I have had a 16-year relationship with labyrinths. They have become an important part of my spiritual life and own emotional health management. For those who are not familiar with what a labyrinth is I’ll offer a brief explanation. Labyrinths are ancient prayer and meditation tools found in many cultures and religious. They are unicursal meaning that there is only one path in and out. One of the most well known labyrinths from the Christian tradition is in The Chartres Cathedral in France. It is that pattern that I personally find the most connection to and the pattern that I based my own personal back yard labyrinth off of.

Having a labyrinth in my back yard has allowed me to spend many hours walking and allows for a labyrinth walk right before I leave for work each day. It is also provides a chance to watch the labyrinth change with the seasons. Each season brings it’s own beauty to the labyrinth. I love spring and watching the landscaping around it come to life, to look out with anticipation of what critter I will find sitting around the labyrinth. Summer comes and with it the smell of lavender and sound of buzzing bees and sight of fluttering butterflies. Fall is when the green begins to fade, but my ears are blessed with the sound of the leaves that have fallen on the path crunching under my feet. Winter at the labyrinth is bare, brown and gray but in many ways is my favorite time to walk; the cold air on my face and the gravel path firm and frozen under my feet.

This winter the area around the labyrinth has been particularly bare as almost all my lavender plant died and had to be pulled. The labyrinth truly feels like it is in a place of slumber and transition as it awaits spring and the possibility of the new plant life that will be planted around it. I find it interesting that this echoes the fact that several aspects of my life are in transition. I have a new supervisor at work, the church I am a part of is embarking on an exciting and new way of doing and being church, and in a few short weeks my book Still a Mother will be out to the public and I will transition into the arena of author and publicity. It can be said that the labyrinth can be a mirror to one’s life. This has most definitely been the case for me.

I will admit that a challenge of winter walking is snow and subzero temperatures. Sometimes I will bundle up and brave the elements for a walk, but often times I choose to use my finger labyrinth until my soul cries out, take me for a walk. When this happens there is no choice for me but to go and with the walk usually comes some kind of poetry that pours out of my soul.

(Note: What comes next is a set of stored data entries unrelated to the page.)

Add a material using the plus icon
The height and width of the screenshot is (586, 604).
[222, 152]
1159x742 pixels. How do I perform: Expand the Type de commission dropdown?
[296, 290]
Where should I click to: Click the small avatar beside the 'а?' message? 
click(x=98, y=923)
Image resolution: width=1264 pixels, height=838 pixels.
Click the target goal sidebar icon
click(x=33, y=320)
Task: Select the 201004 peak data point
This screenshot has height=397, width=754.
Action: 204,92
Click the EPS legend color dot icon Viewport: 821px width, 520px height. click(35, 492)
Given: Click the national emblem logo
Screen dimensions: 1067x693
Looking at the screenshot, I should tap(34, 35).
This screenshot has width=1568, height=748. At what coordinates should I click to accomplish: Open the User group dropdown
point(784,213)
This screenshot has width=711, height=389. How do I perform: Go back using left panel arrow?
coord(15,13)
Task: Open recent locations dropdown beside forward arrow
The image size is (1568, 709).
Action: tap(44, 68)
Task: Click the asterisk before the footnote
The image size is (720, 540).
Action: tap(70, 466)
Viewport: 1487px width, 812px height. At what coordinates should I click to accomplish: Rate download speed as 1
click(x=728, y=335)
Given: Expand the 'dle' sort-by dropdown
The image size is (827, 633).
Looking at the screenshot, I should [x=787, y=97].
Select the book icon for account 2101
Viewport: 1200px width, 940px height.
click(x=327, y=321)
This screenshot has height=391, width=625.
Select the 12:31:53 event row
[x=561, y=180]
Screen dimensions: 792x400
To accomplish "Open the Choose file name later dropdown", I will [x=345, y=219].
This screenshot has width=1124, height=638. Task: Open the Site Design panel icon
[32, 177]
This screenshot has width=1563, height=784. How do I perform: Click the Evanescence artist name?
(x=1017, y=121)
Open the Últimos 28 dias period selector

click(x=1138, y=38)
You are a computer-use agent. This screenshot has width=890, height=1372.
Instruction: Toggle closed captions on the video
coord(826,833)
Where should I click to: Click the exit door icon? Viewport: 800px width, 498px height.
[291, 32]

This was exactly the scenario earlier this week.

I invite you now to come with me on my walks this week and listen to the words of my soul in hopes that they may in some way speak a moment of rest to yours.

                        To walk, cold air on my face
                        Circling in, in, in.
                        Into your presence God.
                        A brief respite from the laundry list already started in my head.

                        A pause of my soul to listen deeply to your whispering to me.
                        To revel in the silence of the early morning waking up around me.

                        This is communion for me.
                        My communion with the Holy Three.
                        God, Christ, Spirit joining me on my day.

                        This is why I walk,
                        In winding circles,
                        On a Sacred Path.
                        This is why the labyrinth is part of my sacred time
                        Spent with the Holy Three.

                        The labyrinth calls again,
                        I miss you, come walk and play.
                        My answer is in my unwavering footsteps,
                        My heart open to the voice of God.